Вот такие мысли приходят порой, и, понятно, невесело от них становится. Но успокаиваешься на том, что ты сам во всем нисколько не повинен. Видно, в такую полосу историческую попал, что должна жизнь пропадать без дела и без пользы. И еще есть утешение в том, что не один ты в таком положении, а иные и в худшем. Ведь у меня нет еще борьбы за кусок хлеба, а сколько людей в этой борьбе опустошают жизнь свою…»
Незадолго до окончания срока и выезда с Соловков архиепископ писал родным: «Дожил я уже до осени и этого года. Только осень у нас прямо удивительная — доселе нет ни холода, ни снега: иной раз дождичек сыплет и сыплет, а иной раз и сухо станет. А в прошлые годы в это время всегда ходил по льду озера. 15 ноября исполняется пять лет, как я странствую, — если, конечно, считать, что лето 23–го года я жил сколько‑нибудь оседло (а это весьма сомнительно). Сейчас я переживаю не вполне приятное состояние полной неизвестности: уеду ли я отсюда или опять останусь. Если уеду, то скоро, но сменяю ли я в этом последнем случае ястреба на кукушку — тоже неизвестно. Словом, внутри у меня неизвестность и неопределенность. Чего пожелать самому себе — тоже не знаю. Ведь в иных отношениях у нас здесь лучше вашего, да и прижился за долгие годы. Только душа просит нового…»
14 октября 1929 года Особое Совещание при Коллегии ОГПУ приговорило архиепископа к трем годам ссылки в Казахстан. Самое мучительное было в том, что теперь от Белого моря через всю страну до самых южных границ он должен был проехать этапным порядком, многократно останавливаясь на неопределенный срок в пересыльных тюрьмах. По сравнению с тем, что ему предстояло теперь, Соловки были отдыхом. Почти сразу же после отправки на материк его обокрали, и в Петроградскую тюрьму он прибыл в кишащем паразитами рубище. Впереди его ждал новый срок. Но у Господа был свой срок жизни праведника. На этапе владыка заболел тифом и 19 декабря был помещен в тюремную больницу, путь к которой он, изнемогая от болезни, прошел пешком. Из больницы он писал: «Я тяжело болен сыпным тифом, лежу в тюремной больнице, заразился, должно быть, по дороге; в субботу, 28 декабря, решается моя участь (кризис болезни), вряд ли переживу…»
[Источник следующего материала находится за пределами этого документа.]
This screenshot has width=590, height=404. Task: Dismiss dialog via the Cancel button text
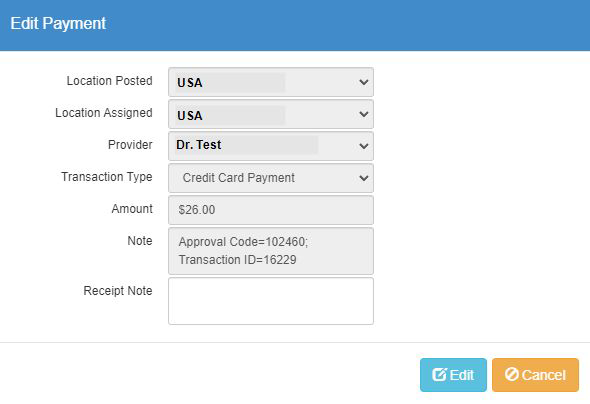pos(543,375)
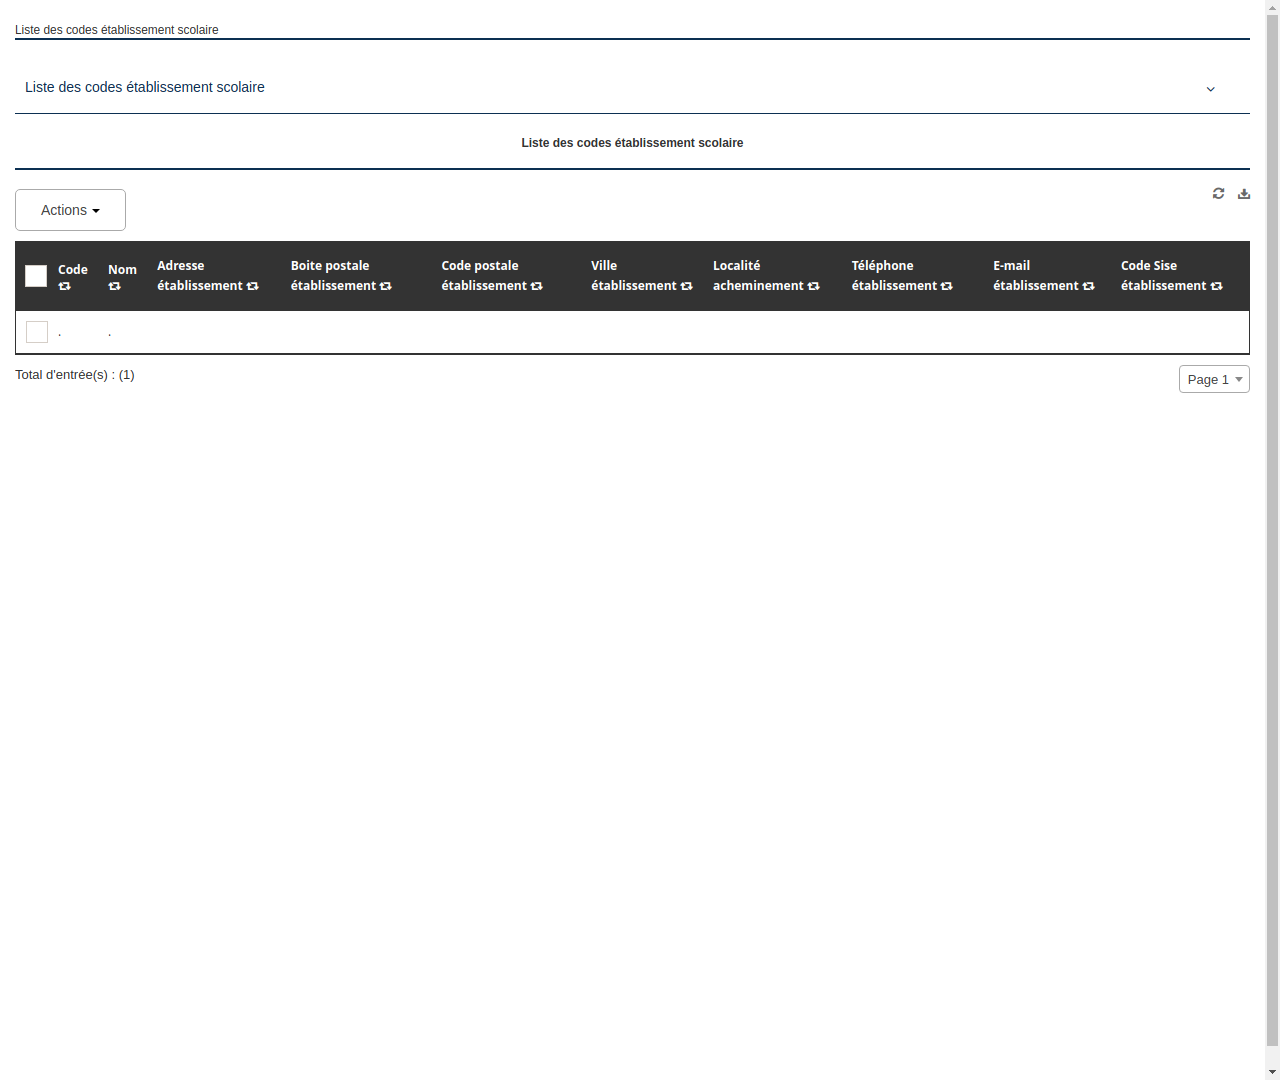Select the checkbox of the first table row
The width and height of the screenshot is (1280, 1080).
37,331
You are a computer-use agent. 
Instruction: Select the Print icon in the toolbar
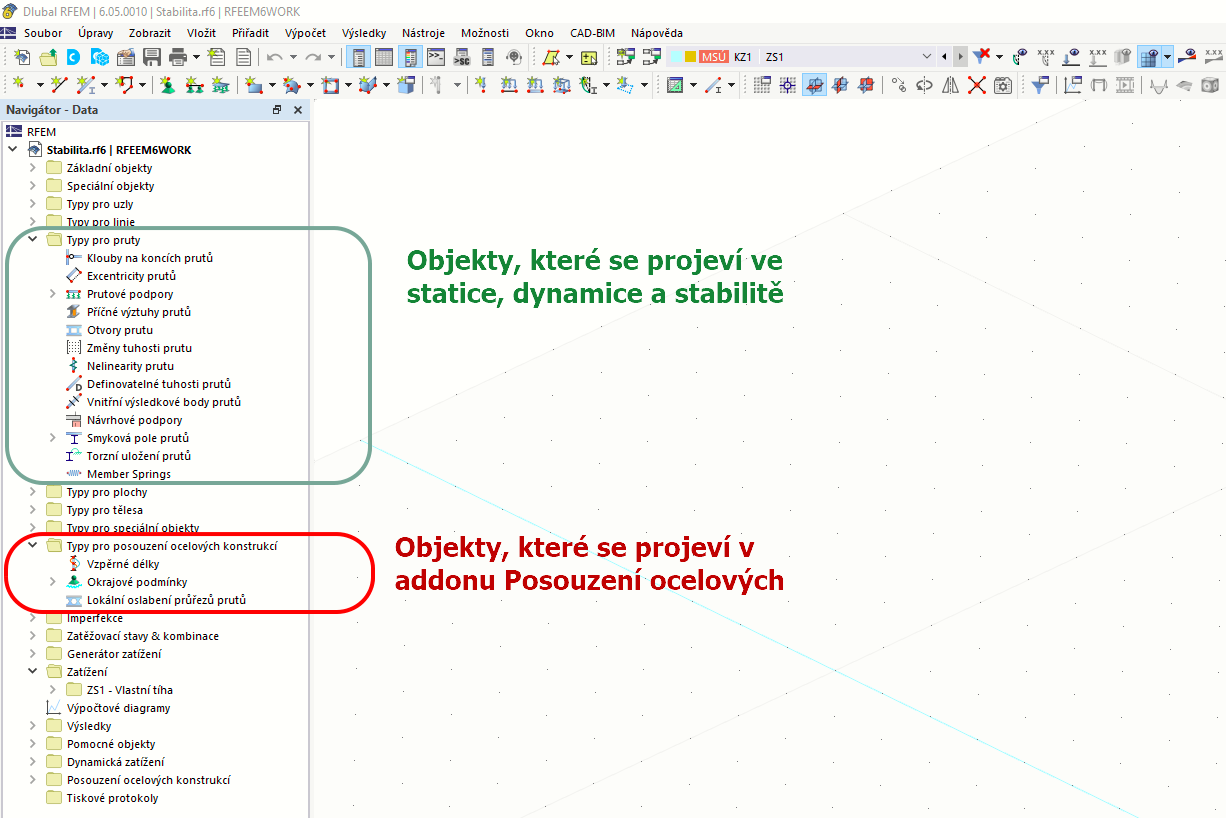176,57
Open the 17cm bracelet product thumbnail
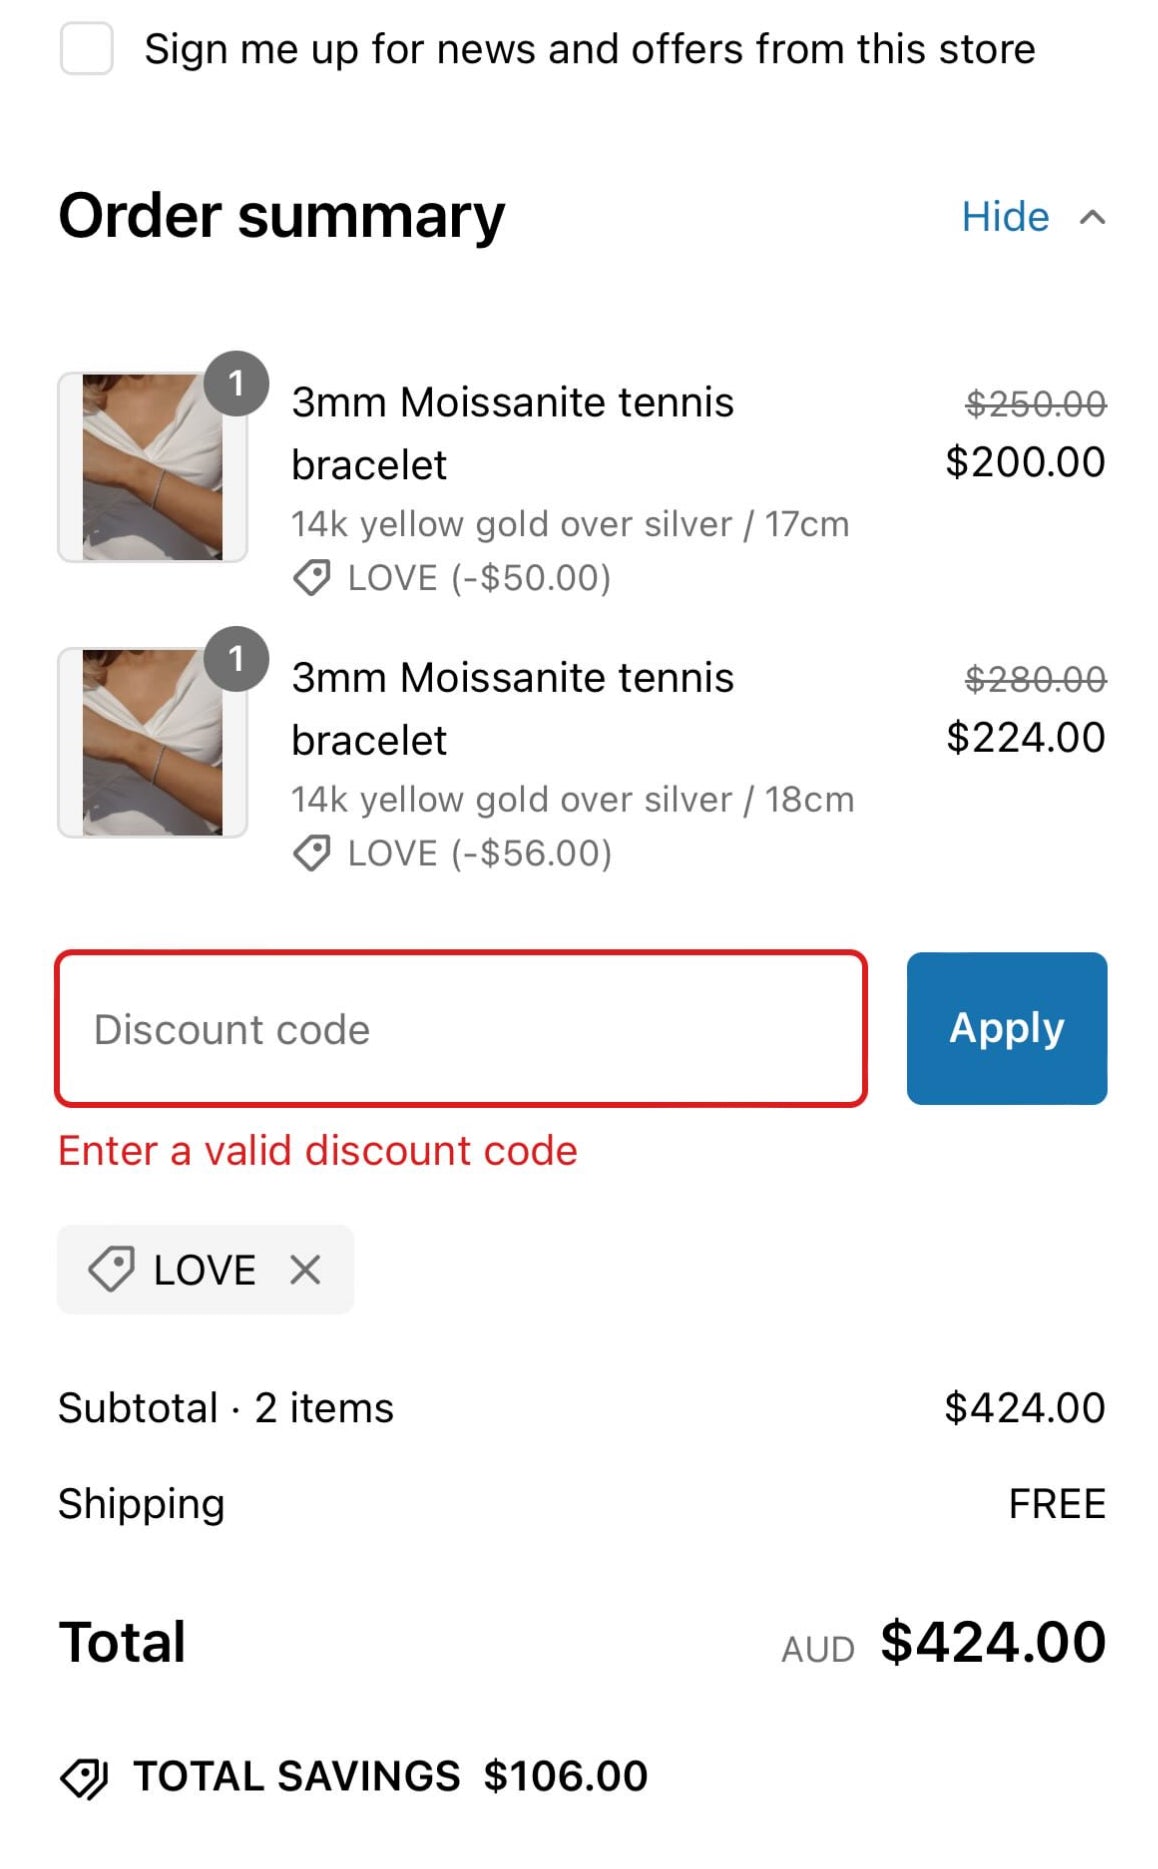This screenshot has height=1869, width=1158. pos(152,467)
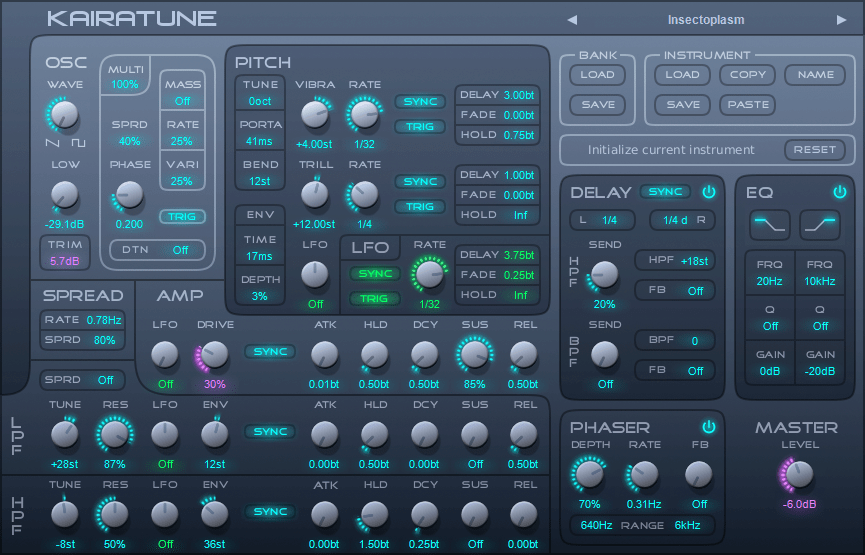The height and width of the screenshot is (555, 865).
Task: Toggle the Delay effect power icon
Action: pos(709,192)
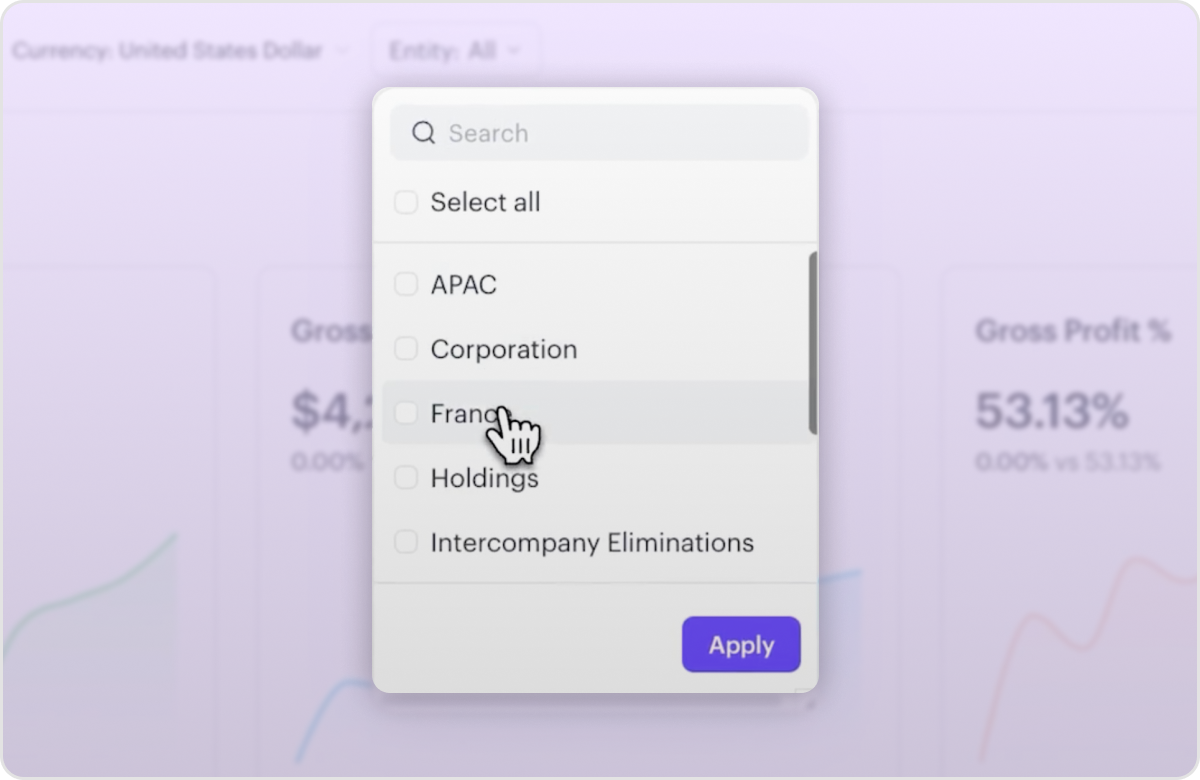Click the entity list scrollbar

pyautogui.click(x=813, y=343)
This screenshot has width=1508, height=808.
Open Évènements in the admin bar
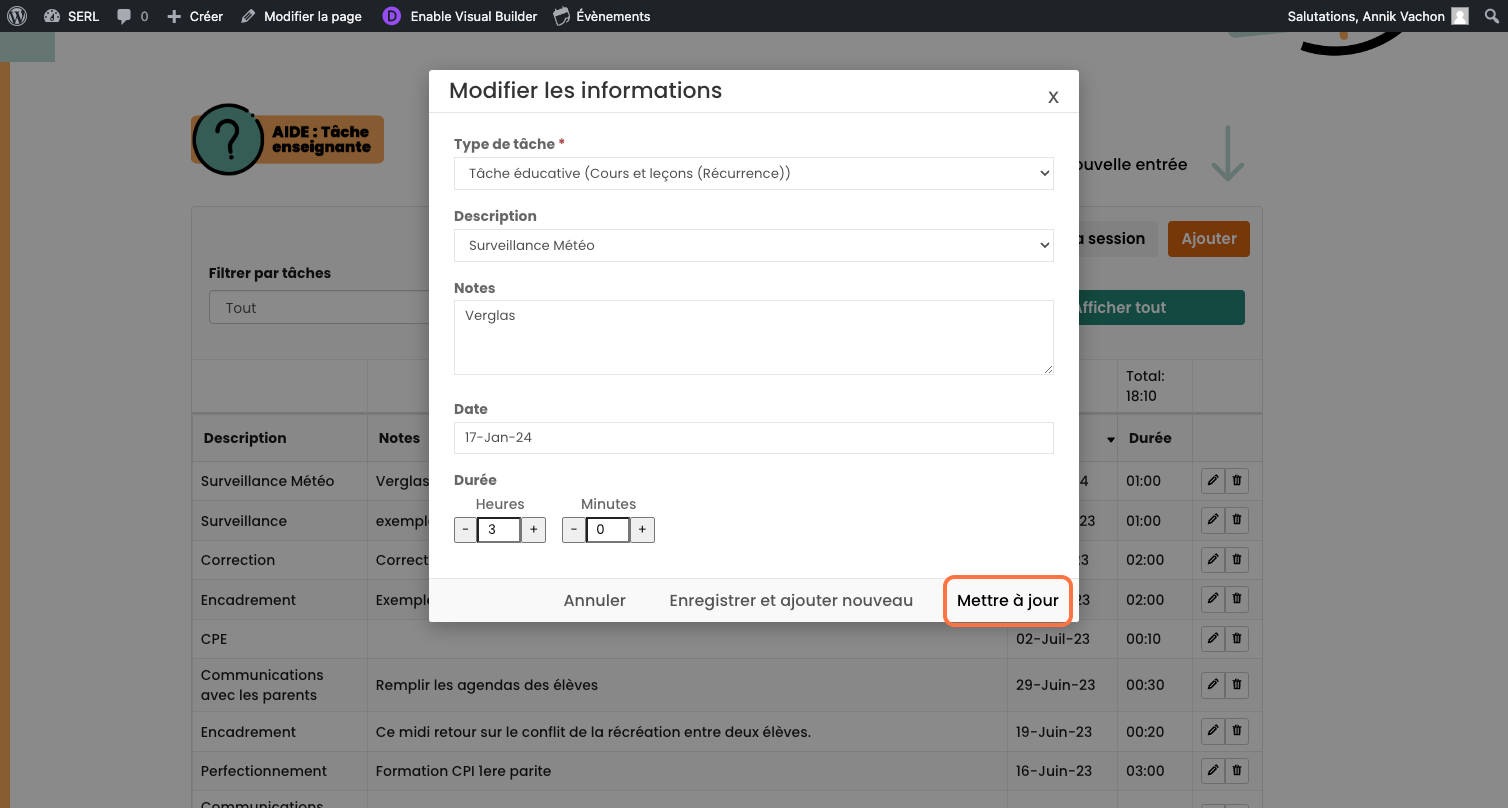pos(602,16)
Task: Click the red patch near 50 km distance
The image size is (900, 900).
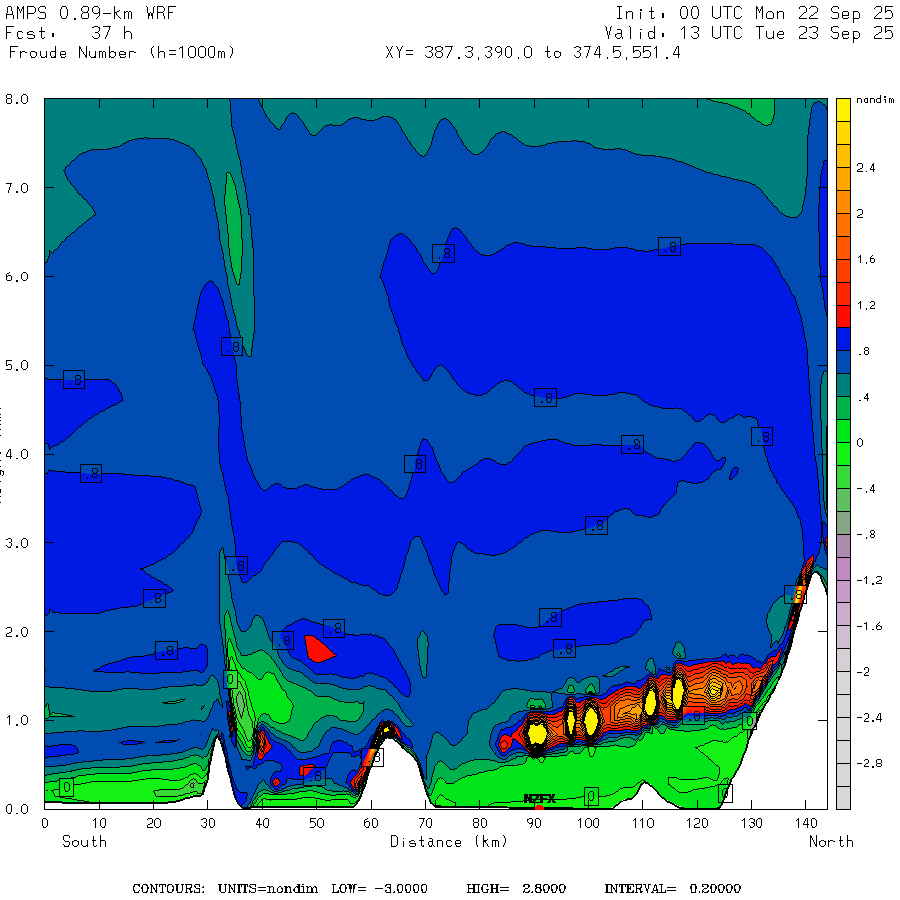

В больнице ему сказали, что его надо обрить; владыка ответил: «Делайте со мной теперь, что хотите…» В бреду он говорил: «Вот теперь‑то я совсем свободен, никто меня не возьмет…»
За несколько минут до кончины к нему подошел врач и сказал, что кризис миновал и теперь он может поправиться. Святитель в ответ едва слышно сказал: «Как хорошо! Теперь мы далеко от…» — и с этими словами тихо скончался.
Это было 28 декабря 1929 года. Митрополит Серафим (Чичагов), занимавший тогда Санкт–Петербургскую кафедру, добился, чтобы тело святителя было отдано из тюремной больницы для церковного погребения. Тело почившего владыки в белом архиерейском облачении было положено в приготовленный гроб и перевезено в храм Новодевичьего монастыря, где состоялось отпевание. В отпевании и погребении святителя участвовали митрополит Серафим (Чичагов), архиепископ Алексий (Симан- ский), епископ Амвросий (Либин), епископ Сергий (Зенкевич) и множество духовенства.